Efficient generation of striatal projection neurons by activin stimulation. (A) Experimental scheme. (B) qPCR analysis for striatal projection neuron-expressed genes and neuronal transmitter genes. *P≤0.05, **P≤0.01, Student's t-test. (C-I) Immunostaining of day 36-40 cultures for the indicated markers. (G) DARPP32 with a high-magnification inset showing dendrites. (J) Quantification of immunostaining in D,E, showing the percentage of DARPP32⁺ neurons. (K) Quantification of other neuronal subtypes. ***P≤0.001, Student's t-test between control and activin-treated groups for hPSC lines in J and TBR1 and CR in K. (L) Minimal requirement for activin as evaluated by DARPP32⁺ neuron production. **P≤0.01, two-way ANOVA. Scale bars: 25 µm in G; 40 µm in C left, F,H; 75 µm in C right, D,E,I.

Fig. 4.

Rapid induction and maintenance of CTIP2 by activin. (A) qPCR analysis of LGE/striatal marker genes of day 9 cultures exposed to 12 or 24 h activin treatment, as compared with no-activin controls (12 h value set as 1).
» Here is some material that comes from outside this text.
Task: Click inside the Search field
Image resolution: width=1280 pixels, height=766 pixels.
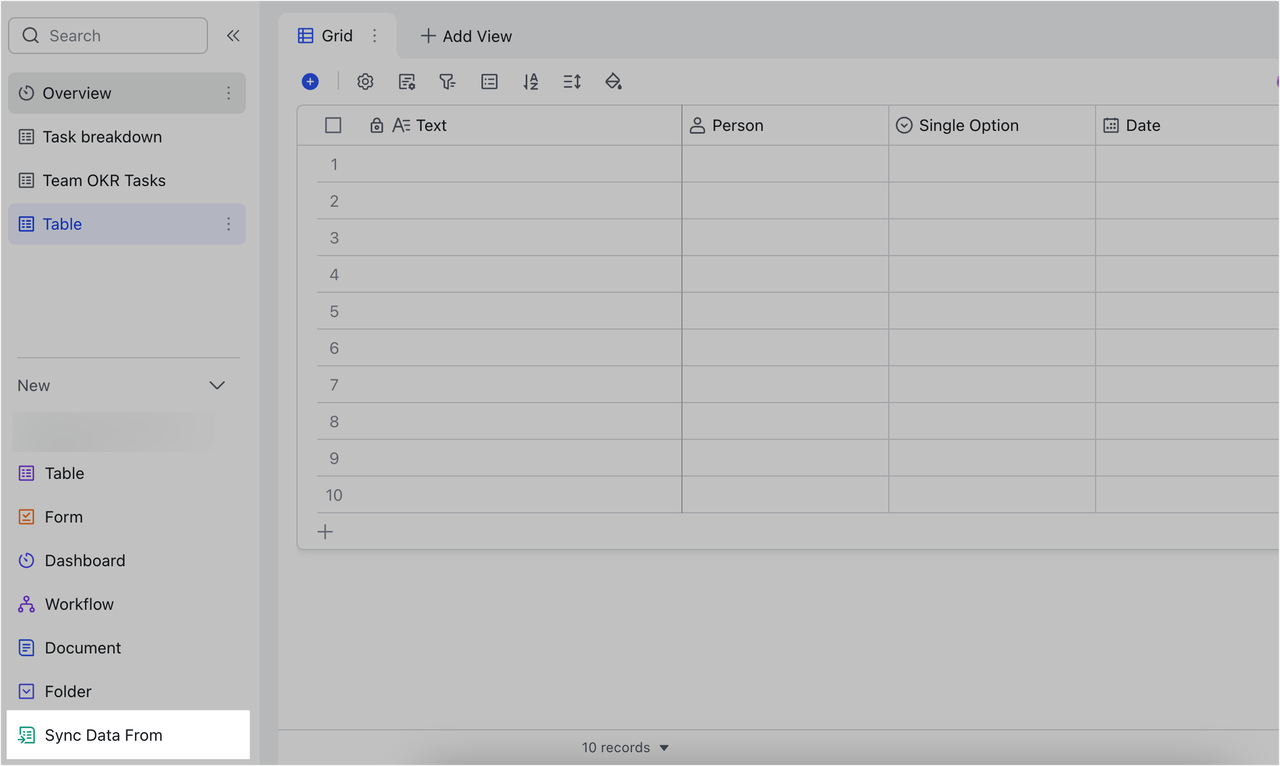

Data shown are the average of triplicate cultures from one set of experiments. (B) H9-derived forebrain progenitors were treated with activin from day 9 to day 14, 20, 28 or 43. Cells were fixed at day 43 and immunostained for DARPP32 and CTIP2. P≤0.05, **P≤0.01, ***P≤0.001, two-way ANOVA followed by Bonferroni correction for multiple comparisons.

Fig. 5.

Electrophysiological properties of activin-induced GABAergic neurons. (A,B) Differential interference contrast (DIC) image from a whole-cell recording of a differentiated neuron that has been filled with AF488 hydrazide (B). Scale bars: 20 µm. (C) Confocal image of a neuron filled with AF88 hydrazide during recording, and fixed post-recording. (D-F) Confocal images confirming that the recorded neurons (green, D) express the GABAergic markers GAD67 (E) and DARPP32 (F). (G) Magnified view of AF488-filled neuronal spines. Arrows indicate the spiny morphology. (H) Delayed action potential generation was observed after repolarisation from a hyperpolarised state. (I) Evoked action potentials generated in response to a depolarising 100 pA current injection. (J) mIPSCs were observed in the presence of 1 µM tetrodotoxin in the external solution and high [Cl^–] in the recording pipette. mIPSCs were blocked with 100 µM picrotoxin, confirming their GABAergic identity.

Fig. 6.

Robust survival and striatal neuronal differentiation of activin-induced neural progenitors in the adult rat brain. (A) Experimental scheme. (B) Representative low-magnification images of brain sections analysed by HuNu immunohistochemistry at 8 weeks post-transplantation, revealing relatively small grafts with no evidence of overgrowth. Bottom panels are higher magnification photomicrographs of the grafts. (C,D) Microtome sections of brains at 4, 8 and 16 weeks post-transplantation were analysed by immunohistochemistry for HuNu and nestin or Ki67. (E) Immunostaining of 8-week-old grafts for HuNu and DARPP32 or calbindin. (F) DARPP32 and HuNu double staining of 16-week-old grafts. (G) Triple staining for DARPP32, FOXP2 and HuNu on a section of a 16-week-old graft. (H) Quantification of immunostaining of striatal markers, shown as a percentage of HuNu⁺ cells. (I-L) Immunostaining of 16-week-old grafts for the indicated markers. Unless specified otherwise, images are from 16-week-old grafts. Scale bars: 1 mm in B (low magnification); 100 µm in C-G,I-J; 10 µm in K,L.